__DESCRIPTION OF THE TASK__
Put the lines of the material below, from the line containing "Click the 显示刀具" through the line containing "Action: [1190, 46]", into a Markdown table with the columns Row and Line. Skip blank lines and number each remaining line in the Row column.

Source data:

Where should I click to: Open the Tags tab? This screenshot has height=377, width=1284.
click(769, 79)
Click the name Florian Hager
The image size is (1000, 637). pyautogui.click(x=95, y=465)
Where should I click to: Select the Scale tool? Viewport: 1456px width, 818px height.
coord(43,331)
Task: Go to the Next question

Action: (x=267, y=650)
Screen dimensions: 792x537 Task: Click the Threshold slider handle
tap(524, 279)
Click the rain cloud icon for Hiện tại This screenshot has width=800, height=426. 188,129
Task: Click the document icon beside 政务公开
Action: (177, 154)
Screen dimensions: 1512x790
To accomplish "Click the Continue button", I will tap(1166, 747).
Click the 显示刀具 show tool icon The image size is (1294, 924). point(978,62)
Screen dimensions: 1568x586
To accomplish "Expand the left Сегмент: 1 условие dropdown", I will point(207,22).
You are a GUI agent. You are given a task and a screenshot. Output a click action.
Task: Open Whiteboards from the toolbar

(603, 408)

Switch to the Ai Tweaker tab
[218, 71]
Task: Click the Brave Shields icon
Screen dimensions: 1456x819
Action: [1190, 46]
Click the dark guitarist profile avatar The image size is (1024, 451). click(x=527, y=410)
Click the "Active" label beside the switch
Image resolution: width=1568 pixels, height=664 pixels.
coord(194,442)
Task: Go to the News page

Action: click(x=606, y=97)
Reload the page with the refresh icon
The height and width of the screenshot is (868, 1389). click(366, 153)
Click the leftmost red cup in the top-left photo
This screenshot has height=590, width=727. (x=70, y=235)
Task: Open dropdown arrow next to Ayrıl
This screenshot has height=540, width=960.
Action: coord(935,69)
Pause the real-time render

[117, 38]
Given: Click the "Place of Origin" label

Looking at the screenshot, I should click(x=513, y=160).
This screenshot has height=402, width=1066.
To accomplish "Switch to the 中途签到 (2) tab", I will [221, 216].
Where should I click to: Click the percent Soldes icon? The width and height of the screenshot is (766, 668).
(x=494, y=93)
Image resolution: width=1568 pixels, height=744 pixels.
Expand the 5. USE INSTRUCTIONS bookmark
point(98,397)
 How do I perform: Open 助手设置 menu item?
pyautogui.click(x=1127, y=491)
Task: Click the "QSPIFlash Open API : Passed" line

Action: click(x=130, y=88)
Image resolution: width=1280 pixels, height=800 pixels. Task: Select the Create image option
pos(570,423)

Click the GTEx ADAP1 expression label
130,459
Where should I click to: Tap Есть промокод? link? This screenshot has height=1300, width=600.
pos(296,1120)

__EXERCISE RESPONSE__
| Row | Line |
|---|---|
| 1 | Click the 显示刀具 show tool icon The image size is (1294, 924). point(978,62) |
| 2 | Screen dimensions: 1568x586 |
| 3 | To accomplish "Expand the left Сегмент: 1 условие dropdown", I will point(207,22). |
| 4 | You are a GUI agent. You are given a task and a screenshot. Output a click action. |
| 5 | Task: Open Whiteboards from the toolbar |
| 6 | (603, 408) |
| 7 | Switch to the Ai Tweaker tab |
| 8 | [218, 71] |
| 9 | Task: Click the Brave Shields icon |
| 10 | Screen dimensions: 1456x819 |
| 11 | Action: [1190, 46] |